Are we in a tech bubble?

Last week a colleague asked me if we were in the middle of a tech bubble and I immediately said “no way.” He theorized that five years from now things will have settled down and tech would not be getting the attention it gets now. I fumbled through a response and thought to myself that I needed to better articulate why we aren’t in a tech bubble.

Here’s why the tech renaissance is going to last:

  • Fast internet access is prevalent everywhere — both wired and wireless
  • Widespread smart phone adoption means most people have a powerful computer on their person at all times
  • Costs to build and deploy a web/mobile app have gone down significantly due to open source, cloud computing, and new technologies
  • Startup funding, especially outside of Silicon Valley and New York, has been relatively steady, if not declining, meaning we aren’t seeing an unsustainable level of investment like in the late 1990s
  • Development of startup communities is more well understood, especially the concept of startup density, serendipitous interactions, strong networks, and more
  • Methodologies like the lean startup and customer development help de-risk part of the equation
  • Software-as-a-Service (SaaS) is a real phenomenon driving down the cost of IT while improving adoption and effectiveness

Overall, we’re only scratching the surface with how the internet and mobile are changing the way people work and live.

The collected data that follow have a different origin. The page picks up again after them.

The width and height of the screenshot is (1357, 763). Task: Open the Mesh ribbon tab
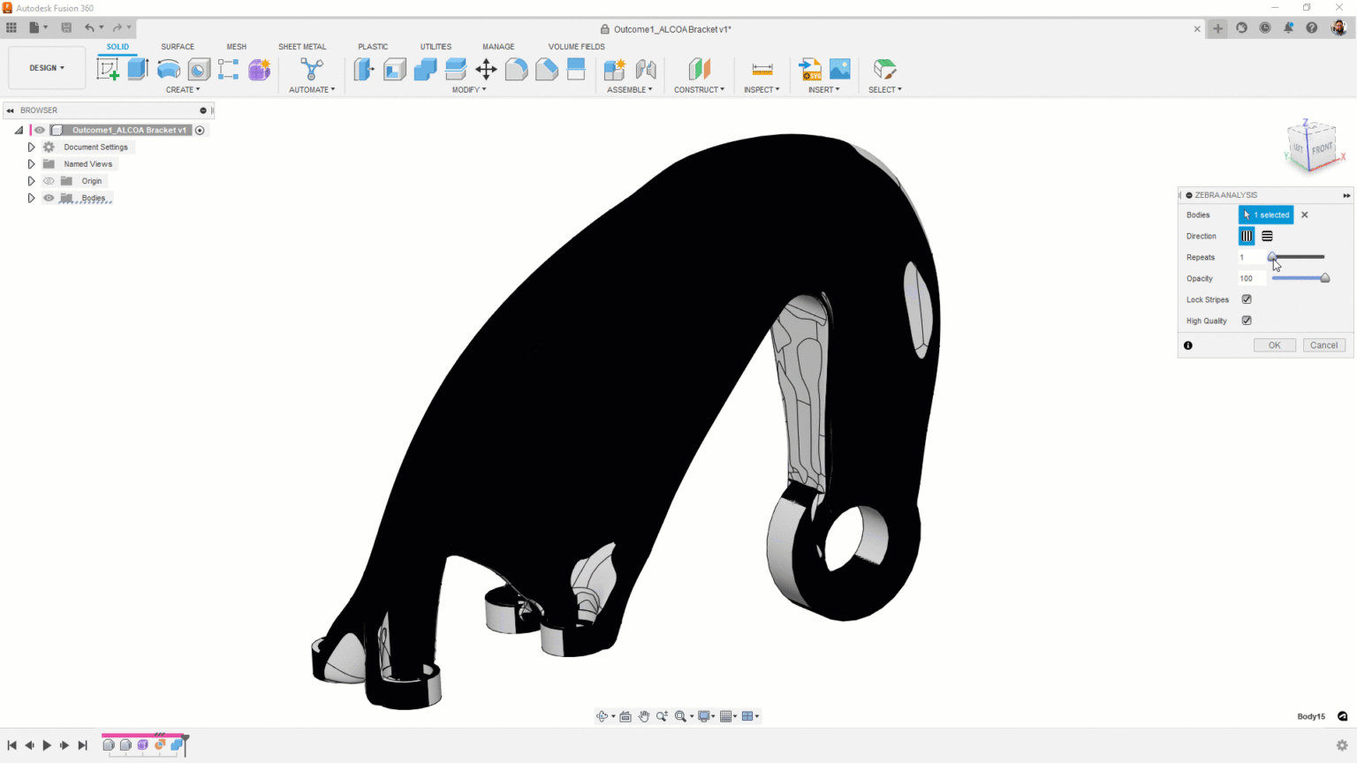coord(236,46)
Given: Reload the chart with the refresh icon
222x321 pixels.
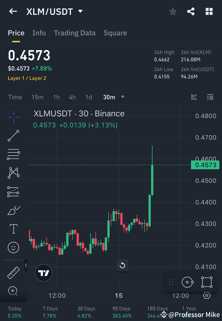Looking at the screenshot, I should (122, 265).
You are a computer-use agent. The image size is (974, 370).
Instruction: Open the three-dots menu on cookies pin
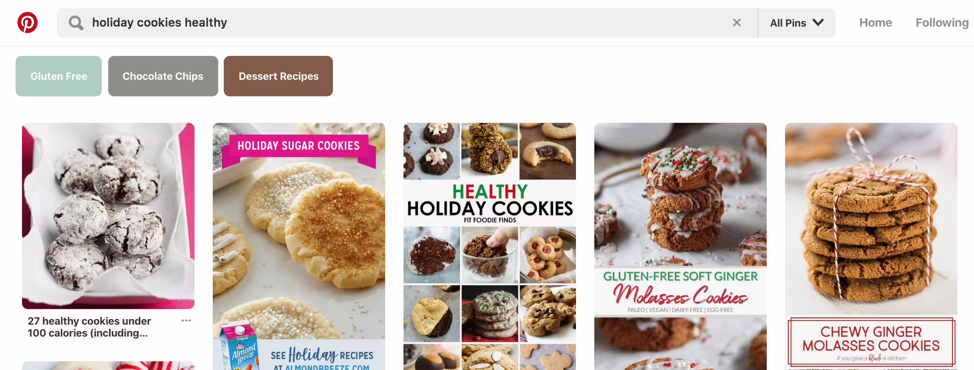[x=186, y=321]
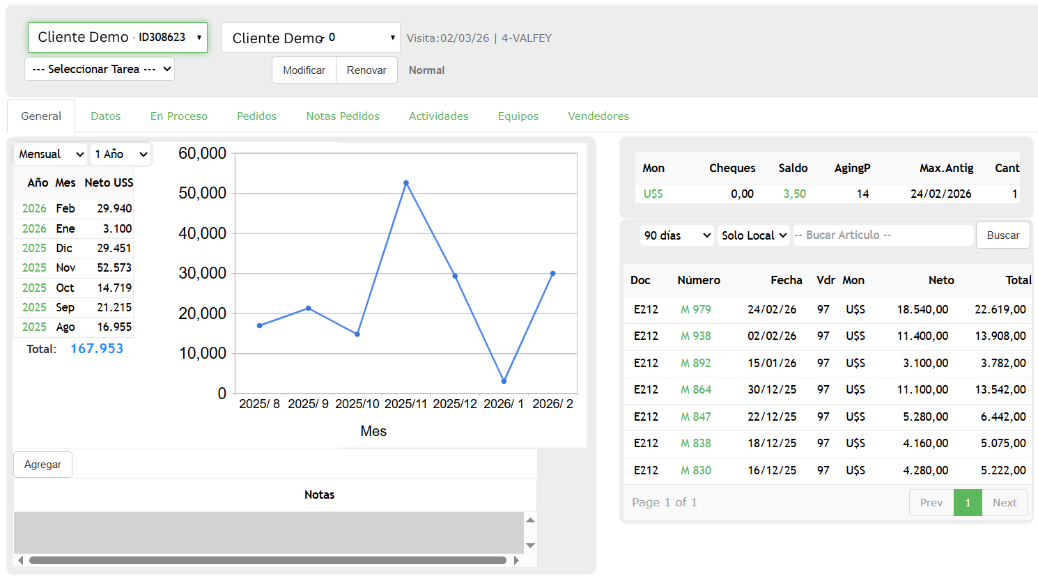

We’re not in a tech bubble and the future is bright.

What else? What are your thoughts on a current tech bubble?

2 thoughts on “Are we in a tech bubble?

  1. I was looking for a good definition of a tech bubble and here’s the best I found so far.

    Traditionally, bubbles need to components: cheap credit and an inflatable asset that can be used for more credit. This describes well the bubble phenomenon: from the first bubble in France (the Mississippi Company) to the latest housing bubble that burst in 2008.

    So what parts of tech are bubbly these days? Here and there, you can see bubbly activity. For example, we could look at the 170M dollar investment in Supercell on the strength of their #1 position in the appstore (best monetizing game, at rate of 2M/day).

    How does Supercell spend the money? Let’s speculate a bit. They could invest them in direct marketing and paywalls. In 6 months, they could be raking in 5M a day and ask for 250M at a much, much higher valuation. The question (thanks, Zynga) is how sustainable these games are.

    But is this a bubble?

    First, it’s definitely not wide-spread. Second, product usage and revenues are a pretty good indicator that a company is doing something right. Although they can be viewed as an inflatable asset, you’d be hard-pressed an alternative measure of company progress and success.

    So, no, there isn’t a bubble.

  2. I agree with you David, we are in a huge greenfield for technology and I don’t see it subsiding. 60% of the world still is not connected to the Internet, either wired or wireless, and mobile internet will continue to expand beyond the current 1B users. Also, the expansion of Internet of Things and Advanced Mfg, just to name two disruptive areas, will drive significant tech opportunities.